Our pal Kit reviews comics for us! This is one of those reviews.
Warning: minor spoilers.
“She did it. She ruined my life” – Squirrel Girl
One of my earliest reviews was back in 2015 when one of my favourite comic book characters, Squirrel Girl, was given her own series. Ryan North has written a wonderfully fun series, providing a breath of fresh air in modern comic books with what is essentially a silver age comic book character running about the modern-day Marvel world and succeeding. With the announcement by North that this Squirrel Girl will be coming to an end at issue 50, quitting while its ahead as opposed to being cancelled, it felt appropriate for me to revisit as the final arc kicks off.
This comic was bought to us by:
- Writer – Ryan North
- Artist – Derek Charm
- Colour Artist – Rico Renzi
- Trading Card Artist – Madeline McGrane
- Letterer – Travis Lanham
- Cover Artist – Erica Henderson
Issue 47 draws together North’s original cast of characters who have become Doreen Green’s (Squirrel Girl’s) closest, most trusted friends and supporters, and really brings to life North’s take on the character. Fun, smart, capable, and approaches her problems laterally with a real-world computer science-based approach. The tone is light-hearted with fun references to everything from Doreen’s classic battles to existentialist philosophy. North’s own villain Melisa Morbeck has set herself up to be Doreen’s final challenge which she certainly does in an explosive opening. Doreen is faced with an existential threat both socially and facing a full roster of villains with a total power greater than anything she’s faced before (keep in mind she’s taken Thanos and Galactus) which feels wonderfully true to the series and her character. North also frames Doreen’s greatest power as the power of friendship, which would effectively work as the tag-line to this series.

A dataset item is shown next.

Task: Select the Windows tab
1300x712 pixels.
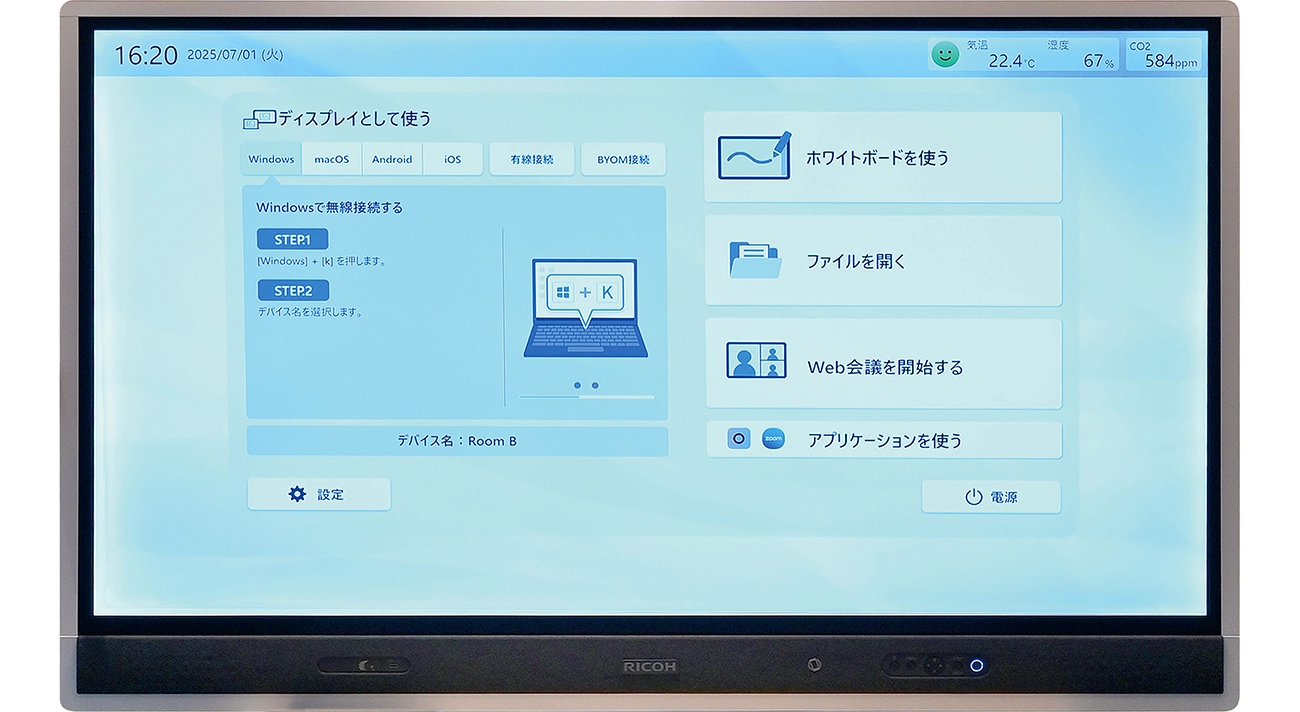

Charm’s art is wonderfully full of life, the combined with the colours Renzi provides gives us a dynamic opening battle and engaging issue which jumps out of the page to drag the reader in. The issue feels like a Saturday morning super hero cartoon we used to watch as kids and is all the better for it. Henderson, the series original artist, returns as the cover artist which is the only right way to do this having provided the defining current look of squirrel girl.
The ending of this series pulls together all that was great about North’s run and serves as a wonderful tribute to his interpretation of Squirrel Girl. I believe this run has done so well this has effectively become the public’s interpretation of Squirrel Girl, taking her from a joke character to a fully engaged super hero.
As you can tell I have been a huge fan of the series, it’s been one I looked forward to each time its released. While I am a little sad the series is coming to an end quitting while you’re ahead is something that I’m sure most of modern day super hero stories probably won’t manage to do.